We use ap (average_price) to get the real execution price.

2.5 Open Interest (REST Polling)

GET https://fapi.binance.com/fapi/v1/openInterest?symbol=BTCUSDT
Response: {"symbol": "BTCUSDT", "openInterest": "87234.560", "time": 1704067200000}

GET https://fapi.binance.com/fapi/v1/premiumIndex?symbol=BTCUSDT
Response: {"symbol": "BTCUSDT", "markPrice": "64500.10", ...}

OI in USD = openInterest_contracts * markPrice

Economic interpretation: - Rising OI + rising price = new money entering long → strong trend - Falling OI + rising price = short squeeze (shorts closing) → weak trend - Rising OI + falling price = new money entering short → strong trend - Falling OI + falling price = long liquidation → weak trend


3. OrderBookEngine: L2 Reconstruction

3.1 Data Structure

class OrderBookEngine:
    _bids: Dict[str, Dict[float, float]]  # {symbol: {price: qty}}
    _asks: Dict[str, Dict[float, float]]
    _last_update_id: Dict[str, int]
    _expected_next_id: Dict[str, int]

Choice: Python dict with float keys for O(1) lookups and O(N log N) sorted snapshots. A more efficient alternative is sortedcontainers.SortedDict for O(log N) insertion/deletion, at the cost of an extra dependency.

3.2 Update Algorithm

def apply_update(self, update: DepthUpdate):
    symbol = update.symbol
    # Gap detection
    if symbol in self._expected_next_id:
        if update.first_update_id != self._expected_next_id[symbol]:
            self._reset_book(symbol)
            return
    # Apply bids
    for price, qty in update.bids:
        if qty == 0:
            self._bids[symbol].pop(price, None)  # delete level
        else:
            self._bids[symbol][price] = qty
    # Apply asks
    for price, qty in update.asks:
        if qty == 0:
            self._asks[symbol].pop(price, None)
        else:
            self._asks[symbol][price] = qty
    # Update sequence tracker
    self._expected_next_id[symbol] = update.final_update_id + 1

3.3 OrderBookSnapshot

Snapshot computed on demand by get_snapshot(symbol):

@dataclass
class OrderBookSnapshot:
    symbol: str
    timestamp_ms: int
    best_bid: float
    best_ask: float
    mid_price: float
    spread_bps: float
    bid_volume_10: float      # sum top 10 bids (BTC)
    ask_volume_10: float      # sum top 10 asks (BTC)
    bid_volume_20: float
    ask_volume_20: float
    book_imbalance: float     # OBI top 10
    book_imbalance_20: float  # OBI top 20
    is_liq_vacuum: bool       # gap >5x average between consecutive levels

Liquidity vacuum detection:

gaps = [asks[i+1] - asks[i] for i in range(min(19, len(asks)-1))]
if gaps:
    avg_gap = np.mean(gaps)
    max_gap = max(gaps)
    is_liq_vacuum = max_gap > 5 * avg_gap  # anomalous gap

A vacuum on the ask side (a zone empty of sellers) → the price can move up quickly if buy pressure arrives.


4. Data Quality Layer

4.1 Issues in Crypto Tick Data

Issue Cause Frequency
Gaps (missing data) WS disconnects, exchange maintenance ~1-5/day
Volume outliers Sudden news, large orders Rare
Price outliers Flash crashes, exchange glitches Very rare
Stale data Book not updating, repeated identical price Frequent
Corrupted candles high < close, low > open Historical data bugs

4.2 Candle Validation Algorithm

def validate_candle(candle: dict) -> Tuple[bool, List[str]]:
    issues = []
    o, h, l, c = candle["open"], candle["high"], candle["low"], candle["close"]
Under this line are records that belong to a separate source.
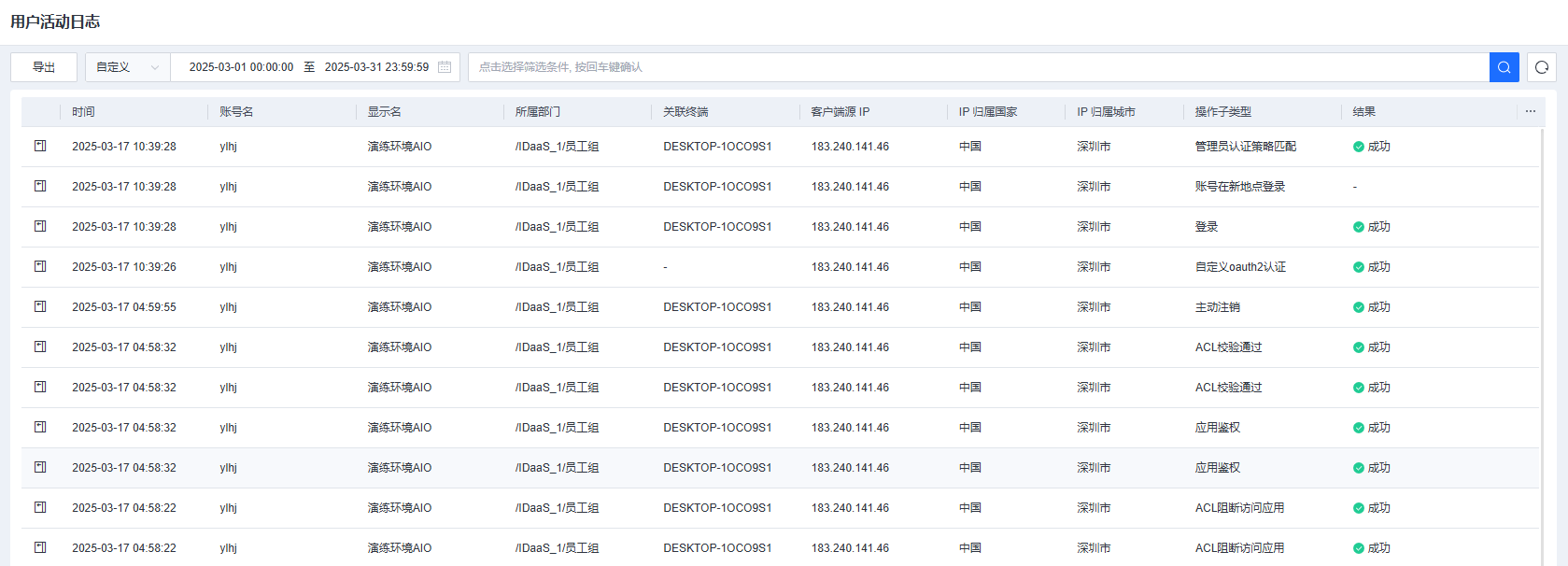Viewport: 1568px width, 566px height.
Task: Click the 操作子类型 column header
Action: 1222,112
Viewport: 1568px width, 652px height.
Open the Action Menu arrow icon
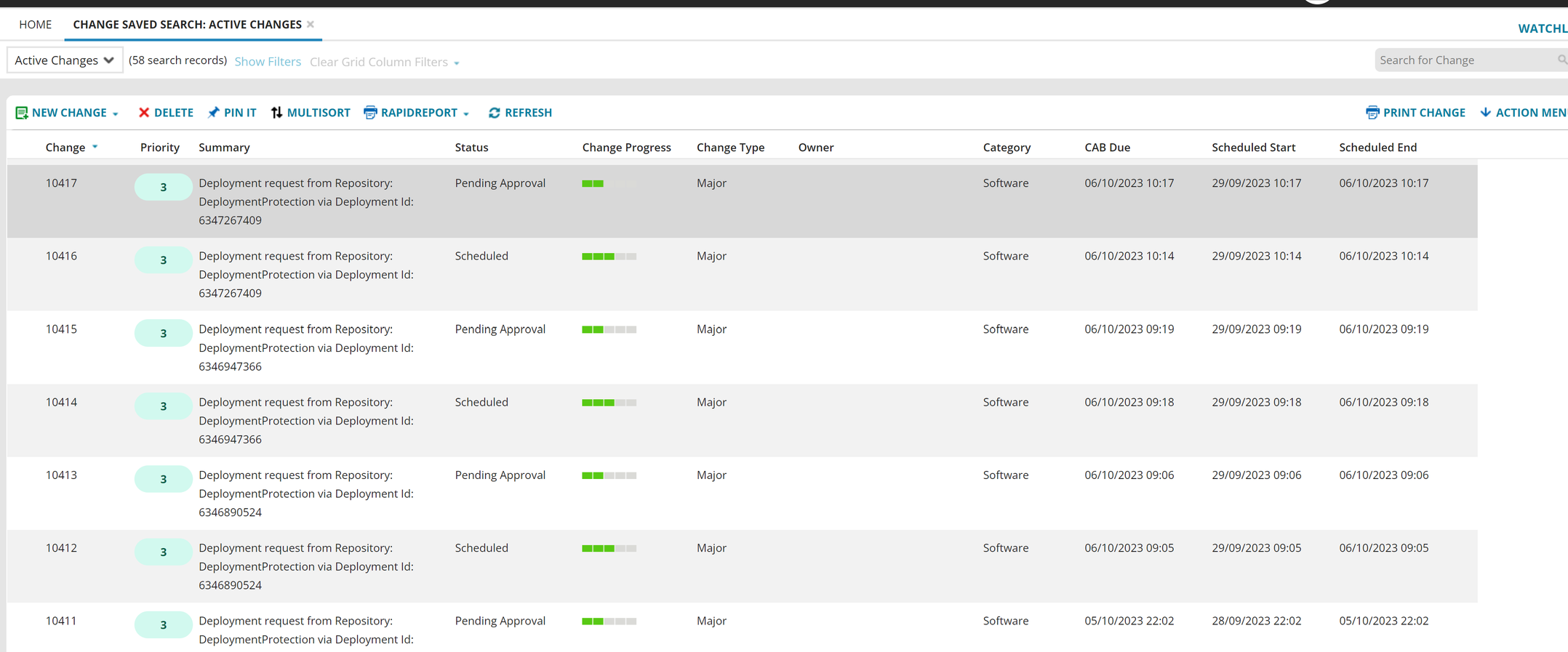(x=1486, y=113)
    # Integrity: high must be the maximum
    if h < max(o, c):
        issues.append(f"high={h} < max(open={o}, close={c})")
    if l > min(o, c):
        issues.append(f"low={l} > min(open={o}, close={c})")

    # Price outlier: log-return > 5% in 1 minute = anomaly
    if "prev_close" in candle:
        log_ret = abs(math.log(c / candle["prev_close"]))
        if log_ret > 0.05:
            issues.append(f"log_return={log_ret:.4f} > 5% threshold")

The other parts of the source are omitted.